Centauriad #1: Daughter of the Centaurs

Author Kate Klimo

For Ages
12 to 99

Centauriad #1: Daughter of the Centaurs is a part of the Centauriad collection.

A new character joins the ranks of pwerful, kick-ass heroines such as those written by Tamora Pierce, Kristin Cashore, Esther Freisner, and Robin McKinley—Malora Ironbound. A great read also for anyone who loves horses and the Greek myths.

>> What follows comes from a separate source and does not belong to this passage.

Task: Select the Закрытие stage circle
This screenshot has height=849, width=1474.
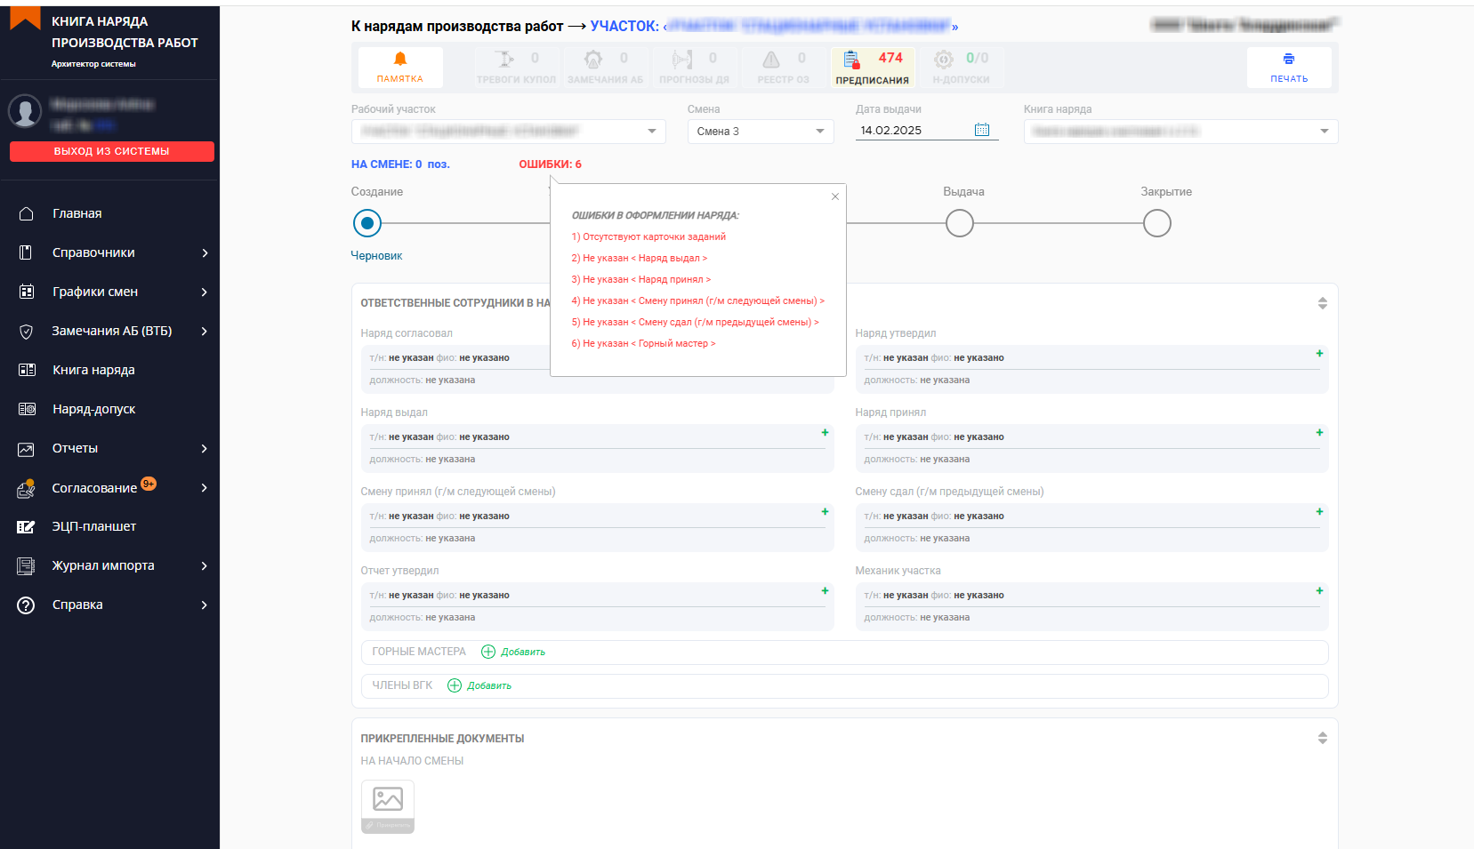Action: pyautogui.click(x=1156, y=223)
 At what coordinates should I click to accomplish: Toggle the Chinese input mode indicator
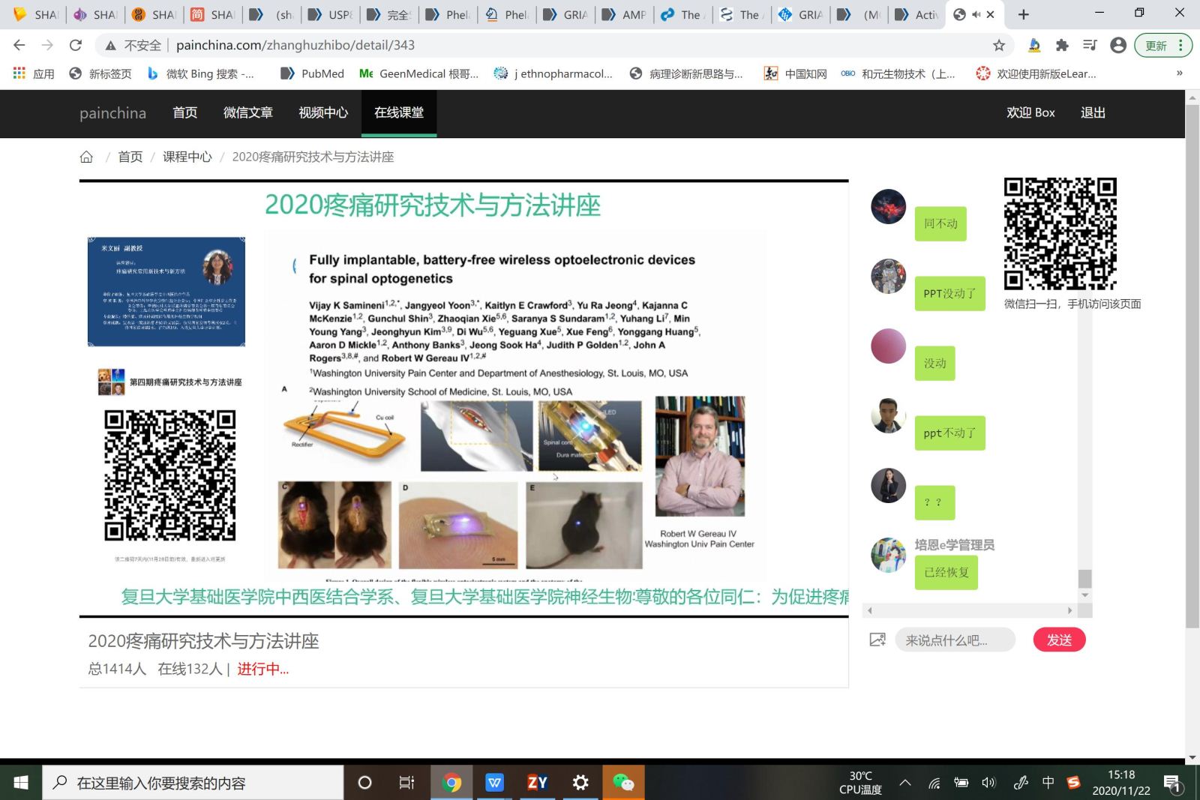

Malora knows what she was born to be: a horse wrangler and a hunter, just like her father. But when her people are massacred by batlike monsters called Leatherwings, Malora will need her horse skills just to survive. The last living human, Malora roams the wilderness at the head of a band of magnificent horses, relying only on her own wits, strength, and courage. When she is captured by a group of centaurs and taken to their city, Malora must decide whether the comforts of her new home and family are worth the parts of herself she must sacrifice to keep them.

Kate Klimo has masterfully created a new world, which at first seems to be an ancient one or perhaps another world altogether, but is in fact set on earth sometime far in the future.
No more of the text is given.